Enfin, à l’écart de la communauté des supplétifs servant en Algérie, les membres de la « Force de police auxiliaire » (FPA), surnommés les « harkis de Paris », ont compté jusqu’à 400 hommes, tous musulmans, gradés compris. Sous le commandement du capitaine Montaner, un ancien officier des SAS, la FPA fut mise en place dans la capitale pour riposter « sur son terrain » à la puissante Fédération de France du FLN. Une lutte d’une grande violence, conduite par le FLN en métropole contre le MNA de Messali Hadj, se traduit par plus de 4 000 tués, dont 150 Français, 53 policiers et 46 harkis de la FPA. En trois ans, la FPA réussit à éliminer 500 membres des commandos de choc du FLN, à saisir 650 armes de guerre, 150 grenades et 40 bombes. Après la dissolution de la FPA, plusieurs choix ont été donnés aux « harkis de Paris » : rester dans l’armée, entrer dans la police ou se faire aider à trouver un emploi dans la vie civile.
- Saïd Benaisse Boualem, dit le Bachaga Bouatem,
- chef de la harka de l’Ouarsenis, colonel de l’armée française et homme politique, dans sa tribu des Beni-doudouane.

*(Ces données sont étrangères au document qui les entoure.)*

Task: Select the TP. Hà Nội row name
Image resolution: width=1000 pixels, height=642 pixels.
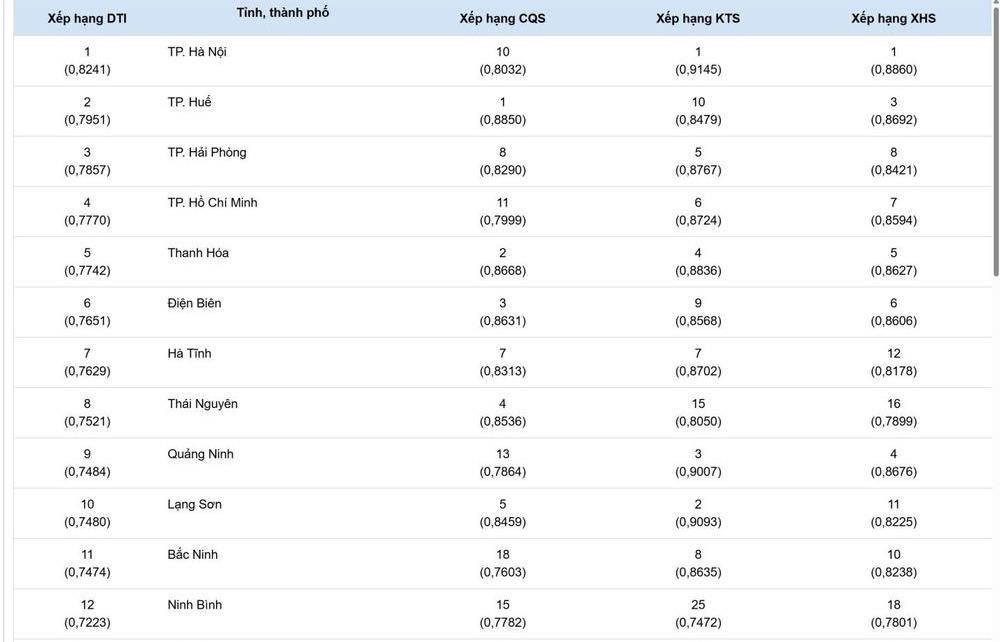Action: 197,52
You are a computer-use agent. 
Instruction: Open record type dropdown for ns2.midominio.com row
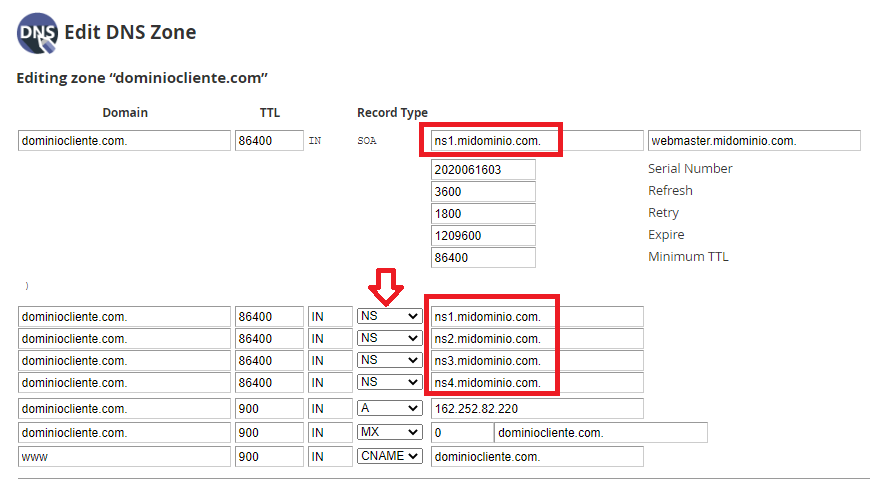click(389, 338)
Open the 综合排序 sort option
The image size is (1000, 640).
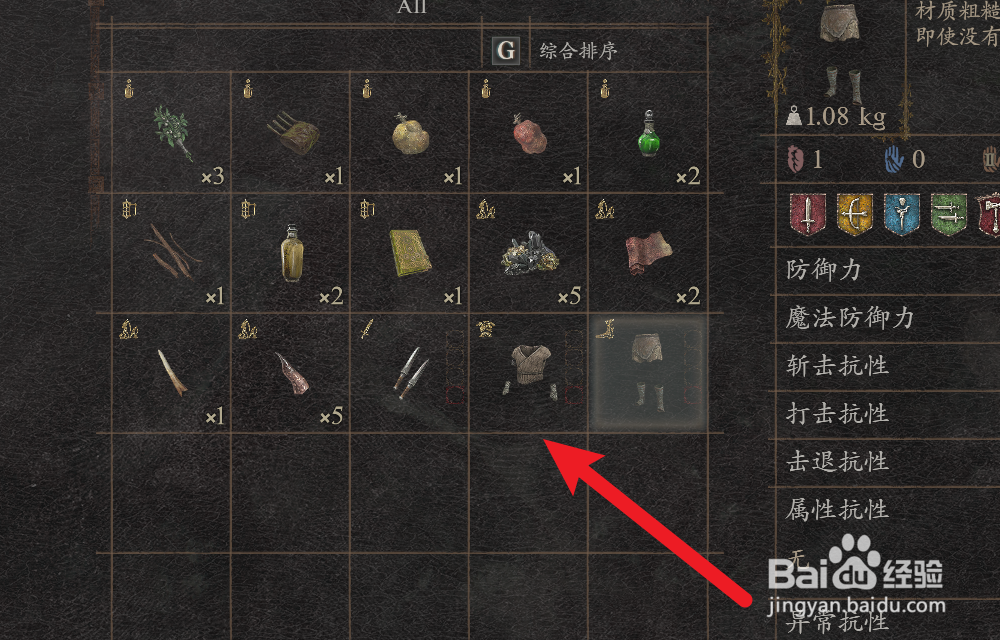coord(578,50)
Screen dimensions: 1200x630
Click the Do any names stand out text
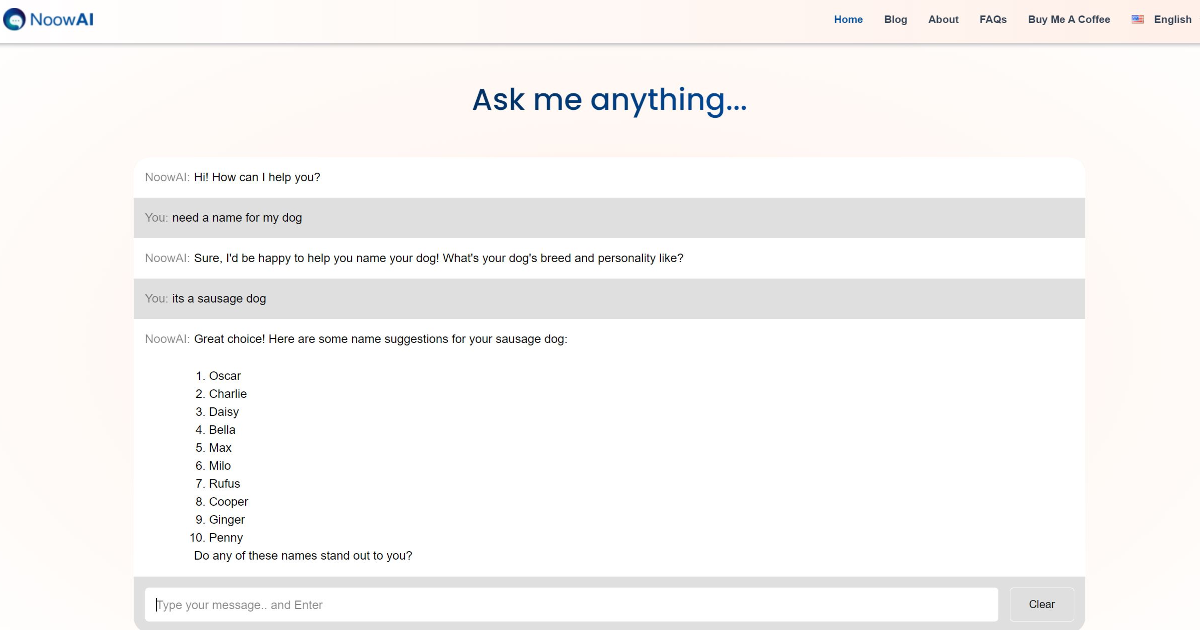(x=303, y=555)
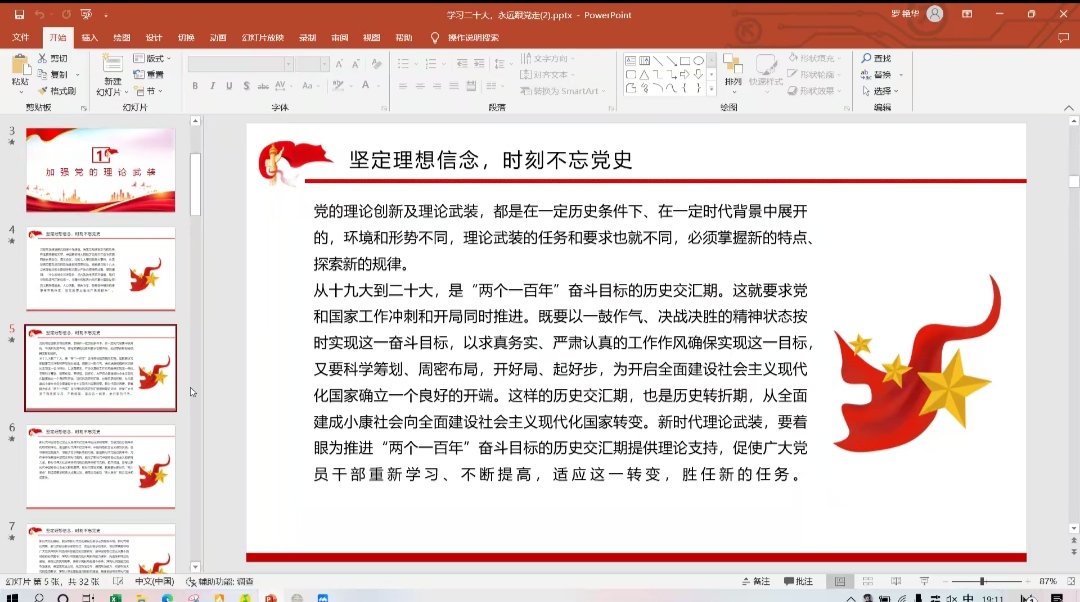Viewport: 1080px width, 602px height.
Task: Switch to Slide Sorter view in status bar
Action: point(867,581)
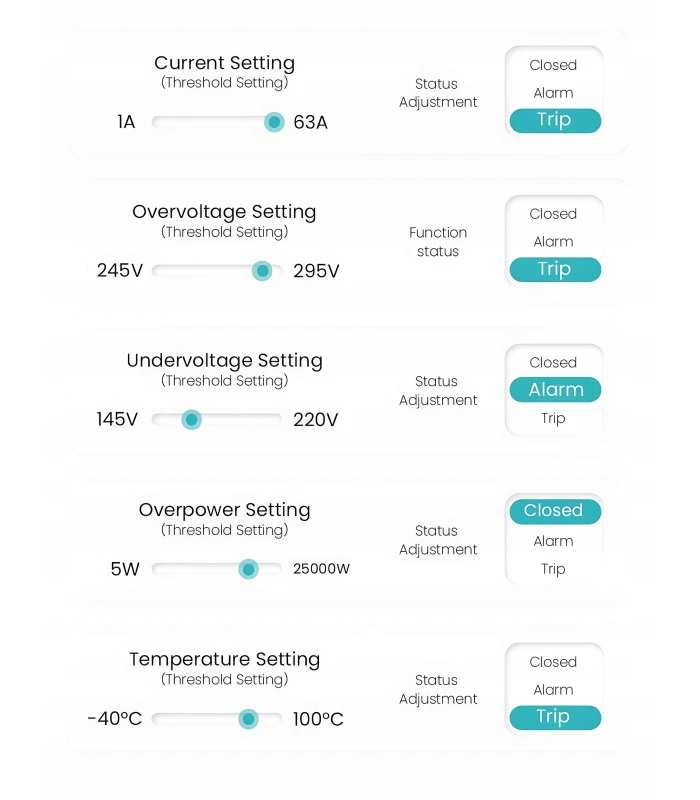Click the Temperature threshold slider handle
The image size is (700, 800).
click(x=248, y=719)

Pour la France, ces différentes organisations de « harkis », au sens large, étaient administrées soit par l’autorité civile pour les SAS et les GMS, soit par l’autorité militaire pour les GAD et les harkas. Rappelons qu’en 1912, la conscription avait été instaurée dans les trois départements d’Algérie. Cette conscription étant sélective, et les besoins de l’armée limités à 5 000 hommes par mois, 50 % des jeunes musulmans ne sont pas convoqués, parmi lesquels certains ont pris le maquis. En sus de ces jeunes appelés, 26 000 engagés volontaires ont servi sous contrat. Ces militaires de carrière, comme ceux du contingent, n’étaient donc pas, au départ, des « harkis », dans le sens que ce terme a acquis après coup. Cette « appellation » générique a fini par recouvrir l’ensemble des Algériens musulmans profrançais, qu’ils soient supplétifs, militaires, anciens combattants, élus ou fonctionnaires, depuis l’hiver 1954 jusqu’au cessez-le-feu de mars 1962, soit un total de 263 000 hommes. Le sort de ceux d’entre eux qui n’ont pas pu gagner la France compte parmi Les plus tragiques Lors de L’indépendance de l’Algérie.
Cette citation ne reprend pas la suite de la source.